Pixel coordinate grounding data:
• • • • •
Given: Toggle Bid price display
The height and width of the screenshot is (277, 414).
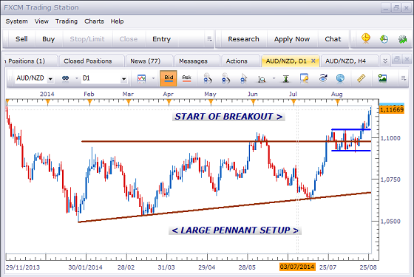Looking at the screenshot, I should click(x=169, y=78).
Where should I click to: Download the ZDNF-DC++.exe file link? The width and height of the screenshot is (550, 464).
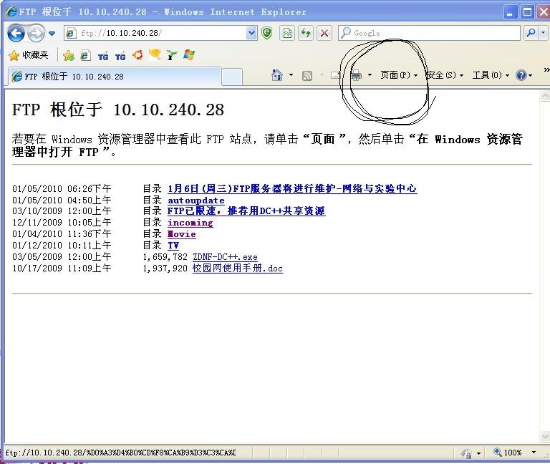tap(225, 257)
• • • • •
Return verbatim every line from the line containing "The height and" to the last line of the entries above, inclusive, and leave out the pictures.

The height and width of the screenshot is (277, 414).
Looking at the screenshot, I should click(x=169, y=78).
Where should I click to: Download the ZDNF-DC++.exe file link? The width and height of the screenshot is (550, 464).
tap(225, 257)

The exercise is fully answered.